Wednesday, June 3, 2020

This Spring Siberia Has Been Hotter Than Washington, DC

Siberians at the BEACH on May 25 2020! Cr: Moscow Times
When you think of Siberia, you think of frozen northern lands, covered with snow. This springtime, like the last several years, that's simply not the case. In fact, it's been warmer, well, hotter than Washington, D.C. Why? Climate change appears to be the culprit- pushing Arctic High pressure and colder air on the side of the globe where North America lies, thus bringing warmer air up from the tropics toward Siberia.
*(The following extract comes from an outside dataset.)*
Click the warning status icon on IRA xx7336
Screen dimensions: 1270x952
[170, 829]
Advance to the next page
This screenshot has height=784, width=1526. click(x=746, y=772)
I've seen that happen over the last 3 or 4 spring times, so it seems to have become a consistent pattern.
   On May 25, 2020, the Moscow Times published a story about the heatwave with Siberians at a BEACH! That story is below as is the story about it from the Washington Post about the 2020 Springtime:

Parts of Siberia are hotter than Washington, with temperatures nearly 40 degrees above average

Snow cover is disappearing, sea ice is melting and fires, including possible ‘zombie’ blazes, are raging.


By Andrew Freedman and Matthew Cappucci
Washington Post May 22
Siberia is in the throes of a heat wave that would be considered warm even by the standards of those living outside the Arctic Circle.

In Washington, for example, the temperature has been stuck in the 60s all week, reaching a maximum of 73 degrees Thursday. Yet several stations in North Central Siberia, including areas near or above the Arctic Circle, are seeing temperatures climb well into the 80s.

 January to April temperature departures from average, showing the most significant temperature anomalies across Russia, including Siberia. (Berkeley Earth)
On Friday, the town of Khatanga, Siberia, located well north of the Arctic Circle, recorded a temperature of 78 degrees, some 46 degrees above normal. The typical maximum temperature for the day at that location is 32 degrees. The town obliterated its previous record high for the date of 54 by some 24 degrees and its monthly record of 68 by about 10 degrees.

The Siberian warmth in May is not a fluke event, either; instead, it’s been a consistent feature since the winter. Temperature departures from average in Europe and Asia have helped push global average surface temperatures to record highs this year, and on global temperature maps, these regions stand out as splotches of crimson red.

MORE: https://www.washingtonpost.com/weather/2020/05/22/siberia-heat-wave/

Moscow Times: Siberia in Midst of Freak Heat Wave

MOSCOW TIMES May 25, 2020 

Western Siberia is experiencing abnormally high May temperatures, with some areas above the Arctic Circle breaking record-highs, The Siberian Times and The Washington Post reported last week.

Weather experts say temperatures in the region have been between 3 degrees Celsius and 6 degrees Celsius above average since January. The trend picks up from 2019, which forecasters declared the hottest year on record in Russia.

“That’s not only a new record anomaly for Russia. That’s the largest January to April anomaly ever seen in any country’s national average,” Robert Rohde of the nonprofit climate research group Berkeley Earth said in a tweet.

Russia’s third most populous city of Novosibirsk, another Siberian city, Krasnoyarsk, as well as the nearby regions of Omsk, Tomsk, Kemerovo and the Altai mountains saw record-breaking temperatures of between 30 degrees Celsius and 35 degrees Celsius in May, The Siberian Times reported last Tuesday.

At least one Siberian town above the Arctic Circle, Khatanga, broke its previous single-day record of 12 degrees Celsius for May 23 when the temperature hit 25.4 last Saturday.

“This heat wave occurs mostly at the area which has been anomalously warm during the whole 2020,” Finnish researcher Mika Rantanen told The Washington Post.

A temperature map Rantanen posted Thursday showed swaths of Western Siberia in the high 20s and low 30s.
Siberia  is in a record Spring heatwaveCredit: Da.ria Krasnoyarsk

“I’m Siberian-born and lived here for 60 years, I don’t remember a single spring like this,” The Siberian Times quoted journalist Sergei Zubchuk as saying.

“There was no spring, no weeks-long gentle rise of temperature. Somebody just clicked a ‘hot air’ switch on at the end of April, and summer began,” Zubchuk said.

The heat wave broke several natural cycles, The Siberian Times wrote, including river ice breaking, plants and trees blooming, and insects waking up earlier than usual.

The Siberian warmth is having an effect on Arctic ecosystems, The Washington Post reported, including on Siberian wildfires raging earlier than usual, declining snow cover and record-low sea ice.